|Malnoy, Mickael - CORNELL UNIVERSITY|
|Boresjza-Wysocka, Ewa - CORNELL UNIVERSITY|
|Norelli, John (jay)|
|Flaishman, Moshe - ARO, VOLCANI CENTER|
|Gidoni, David - ARO, VOLCANI CENTER|
|Aldwinckle, Herb - CORNELL UNIVERSITY|
Submitted to: Tree Genetics and Genomes
Publication Type: Peer Reviewed Journal
Publication Acceptance Date: December 11, 2009
Publication Date: January 21, 2010
Citation: Malnoy, M., Boresjza-Wysocka, E., Norelli, J.L., Flaishman, M., Gidoni, D., Aldwinckle, H.S. 2010. Genetic transformation of apple (Malus x domestica) without use of a selectable marker gene. Tree Genetics and Genomes. 6:423-433. Interpretive Summary: Antibiotic and herbicide resistance genes are widely used as selectable markers to facilitate the efficient transformation of crop plants.
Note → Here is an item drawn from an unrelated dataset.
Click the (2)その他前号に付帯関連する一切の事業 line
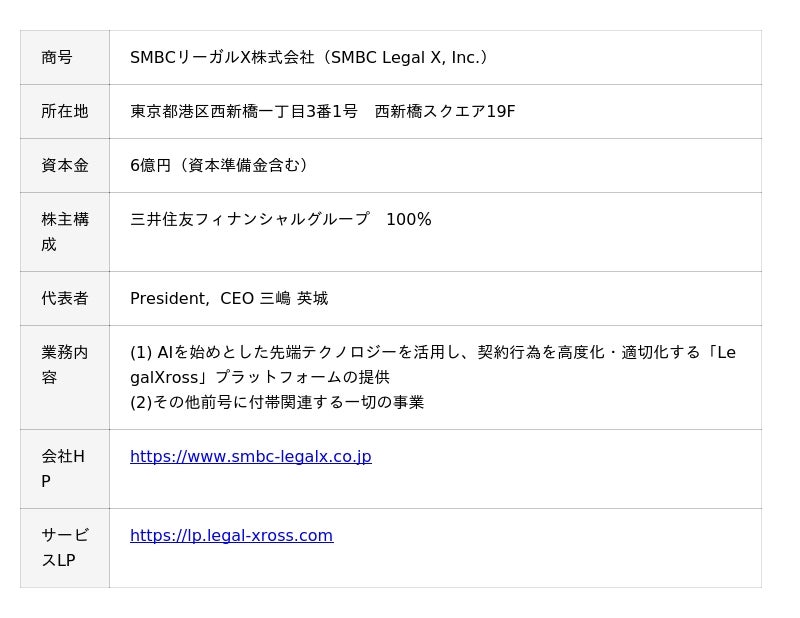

Due to the negative public connotations associated with the use of selectable markers, a completely marker-free transformation technology would be desirable for the commercialization of genetically transformed plants. With this goal in mind, a technique was developed to genetically transform apple without the use of selectable marker genes. The technique takes advantage of the apple's capacity for high efficiency transformation and allows for the generation of marker-free transgenic plants without the need for repeated transformation or sexual crossing. When two different marker-gene free vectors containing different genes-of-interest were used to transform 'M.26' apple rootstock, 22.0% to 25.4% of the plants recovered showed integration of the gene-of-interest. When the 'Galaxy' fruiting variety of apple was transformed with the same vectors, 13% of the recovered plants contained the gene-of-interest. To our knowledge, this is the first procedure that omitted selectable markers and efficiently accomplished gene transformation in tree fruit crops.
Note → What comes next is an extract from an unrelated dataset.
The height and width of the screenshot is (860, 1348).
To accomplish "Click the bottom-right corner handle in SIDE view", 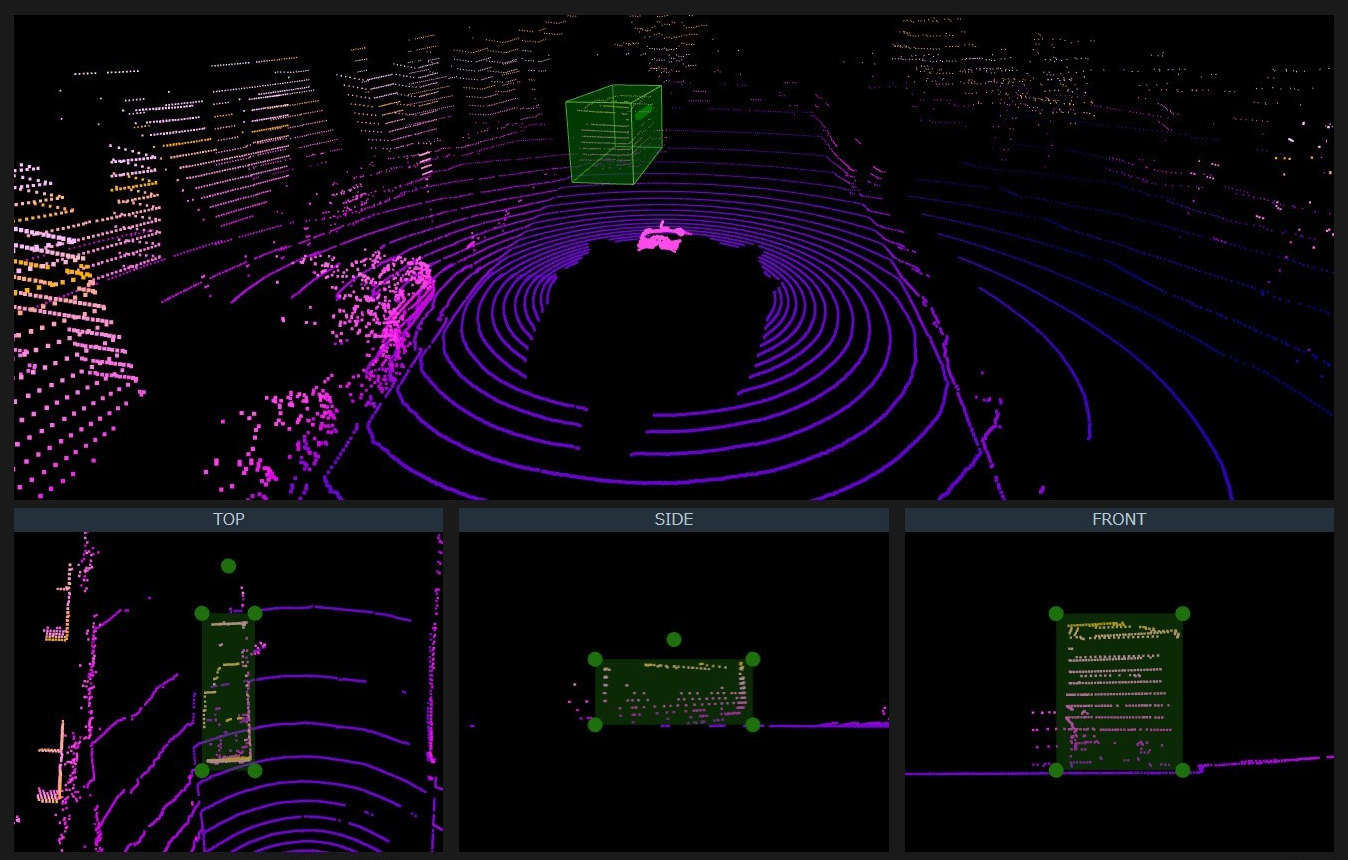I will click(752, 725).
Technical Abstract: Selectable marker genes are widely used for the efficient transformation of crop plants. In most cases, antibiotic or herbicide resistance marker genes are preferred, because they tend to be most efficient. Due mainly to consumer and grower concerns, considerable effort is being put into developing strategies (site-specific recombination, homologous recombination, transposition and co-transformation) to eliminate the marker gene from the nuclear or chloroplast genome after selection. For the commercialization of genetically transformed plants, the use of a completely marker-free technology would be desirable, since there would be no involvement of antibiotic resistance genes or other marker genes with negative connotations. With this goal in mind, a technique for apple transformation was developed without the use of any selectable marker. Transformation of the apple genotype 'M.26' with the constructs pwiAtt35Sgusintron and pinMpNPR1 was achieved. In different experiments, 22.0- 25.4% of regenerants showed integration of the gene of interest. Southern analysis in some transformed lines also confirmed the integration of one copy of the gene. Some of these transformed lines have been propagated and used to determine the uniformity of transformed tissues in the plantlets. The majority of lines are solidly transformed, although some lines are chimeric, as occurs with the conventional transformation procedure using a selectable marker. A second genotype of apple, 'Galaxy', was also transformed with the same constructs and with a transformation efficency of 13%.